We consider that the code would benefit from:

  • links to the Annual Governance Statement
  • links to performance effectiveness
  • some reference to annual effectiveness reviews
  • more reference to public reporting
  • wider input from best practice outside the sector.

What other information could be included in the draft CCG code of governance?

Reference needs to be made to putting effective counter fraud awareness training in place for all members and to providing access to an appropriate counter fraud service with the expertise to advice on the specific set of fraud risks pertinent to a CCG.

Mention should also be made about Codes of Conduct and the Annual Review of governing body / CCG effectiveness and requirements for audit and remuneration committees.

What, if any, supporting activities and documents would help you to implement the draft CCG code of governance principles within your CCG?

The code references a range of resources published by NHS England covering specific components relating to governance.  It would be useful to provide greater clarity regarding the status of these documents/templates regarding any minimum/mandatory requirements – e.g. where local departure must be specifically considered and documented. 

Reference could also be made to the document produced by the Professional Standards Authority: Standards for members of NHS boards and Clinical Commissioning Group Governing Bodies in England (www.professionalstandards.org.uk).

How would the draft CCG code of governance principles help your organisation to meet its objectives?
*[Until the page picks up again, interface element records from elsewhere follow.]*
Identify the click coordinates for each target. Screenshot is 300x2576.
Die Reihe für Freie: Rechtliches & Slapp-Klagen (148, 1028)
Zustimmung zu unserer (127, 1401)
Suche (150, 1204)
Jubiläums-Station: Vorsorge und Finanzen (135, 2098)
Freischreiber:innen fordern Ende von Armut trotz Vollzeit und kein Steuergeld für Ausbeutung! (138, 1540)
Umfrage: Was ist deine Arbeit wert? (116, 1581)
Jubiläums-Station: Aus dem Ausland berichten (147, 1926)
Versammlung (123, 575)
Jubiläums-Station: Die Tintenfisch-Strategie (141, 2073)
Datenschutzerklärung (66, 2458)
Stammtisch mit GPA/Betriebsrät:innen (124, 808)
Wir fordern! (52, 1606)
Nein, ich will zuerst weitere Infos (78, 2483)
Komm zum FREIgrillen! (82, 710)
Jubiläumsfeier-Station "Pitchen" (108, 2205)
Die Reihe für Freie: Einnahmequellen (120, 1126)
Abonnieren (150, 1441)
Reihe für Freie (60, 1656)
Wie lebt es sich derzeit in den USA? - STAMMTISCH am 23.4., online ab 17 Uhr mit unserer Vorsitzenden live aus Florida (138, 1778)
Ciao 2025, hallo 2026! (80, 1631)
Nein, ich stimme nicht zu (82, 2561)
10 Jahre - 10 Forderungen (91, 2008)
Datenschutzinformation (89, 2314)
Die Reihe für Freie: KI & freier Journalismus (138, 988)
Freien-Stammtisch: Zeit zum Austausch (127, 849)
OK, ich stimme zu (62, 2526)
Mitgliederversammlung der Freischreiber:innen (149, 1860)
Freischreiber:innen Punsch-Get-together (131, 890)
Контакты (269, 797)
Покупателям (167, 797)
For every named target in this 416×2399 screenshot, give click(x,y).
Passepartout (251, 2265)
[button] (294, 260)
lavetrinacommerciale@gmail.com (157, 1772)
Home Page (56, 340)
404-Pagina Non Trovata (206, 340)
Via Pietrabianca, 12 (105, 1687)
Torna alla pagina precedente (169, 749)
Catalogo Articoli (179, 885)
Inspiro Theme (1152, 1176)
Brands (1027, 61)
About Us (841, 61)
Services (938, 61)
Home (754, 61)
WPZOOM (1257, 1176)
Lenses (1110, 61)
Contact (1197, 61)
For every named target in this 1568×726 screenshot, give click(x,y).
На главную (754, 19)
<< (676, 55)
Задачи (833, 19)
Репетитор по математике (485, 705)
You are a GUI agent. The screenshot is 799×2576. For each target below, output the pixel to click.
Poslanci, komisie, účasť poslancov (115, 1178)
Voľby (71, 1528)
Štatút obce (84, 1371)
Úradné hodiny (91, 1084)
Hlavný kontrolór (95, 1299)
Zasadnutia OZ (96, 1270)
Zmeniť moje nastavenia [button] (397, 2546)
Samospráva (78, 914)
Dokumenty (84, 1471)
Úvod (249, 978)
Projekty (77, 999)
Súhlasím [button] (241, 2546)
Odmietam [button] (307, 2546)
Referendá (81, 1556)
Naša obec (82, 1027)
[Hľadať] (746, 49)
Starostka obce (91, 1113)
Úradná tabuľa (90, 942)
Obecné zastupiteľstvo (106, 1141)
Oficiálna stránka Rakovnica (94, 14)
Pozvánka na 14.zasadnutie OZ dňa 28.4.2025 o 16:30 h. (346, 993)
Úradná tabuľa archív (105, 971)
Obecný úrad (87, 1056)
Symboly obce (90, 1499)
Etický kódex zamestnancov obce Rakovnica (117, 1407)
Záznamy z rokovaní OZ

Although we consider the draft code to be a good starting point we believe it needs further refinement before it could realistically be called a ‘model’ code of governance.

What other comments do you have regarding the draft CCG code of governance?

Our overall impression is that the code is focussed very much on stakeholder engagement but doesn't quite achieve the balance between inward (e.g. decision making, accountability, audit) and external (working with stakeholders, engagement and reporting).

We also consider there should have been greater reference to existing governance models; this would aid consistency, comparability and would ease understanding.

We found the context of the code to be rather vague and are concerned that in some places it may be conveying the wrong message.  Paragraph 2 on page 5, for example, makes no reference to the views or potential requirements that will be set by NHS England.  It discusses ‘hoping’ that principles will be adopted and that a statement will be included in the annual reports without referencing any actual reporting requirements that might be made by NHS England.  The paragraph also states that CCGs should provide explanations for those instances where they do not follow high level principles, but makes no reference to any potential action that NHS England may take in these cases.  The wording suggests that not following the high level principles is acceptable subject to explanation but this is unlikely to be the case in practice.

In our view the draft guidance should spell out at the outset that CCGs and their governing bodies are regulated by the NHS England  and that governing bodies are required to comply with ‘such generally accepted principles of corporate governance as are relevant to it’. There should also be a statement of the proposed status of the guidance too.

As stated above, we believe that the code would benefit from greater clarity on some core minimum requirements and on areas where greater flexibility is permissible.  This may help organisations resolve differences that may occur and promote greater consistency.

We certainly welcome the idea that the code will be refreshed and amended after one year.  

Footnote 2 states that’ information regarding the roles of each governing body member can be found in Appendix C’.  But this is not the case.  Appendix C is a list of references.

Footnote 3 refers to Appendix 3 which does not exist.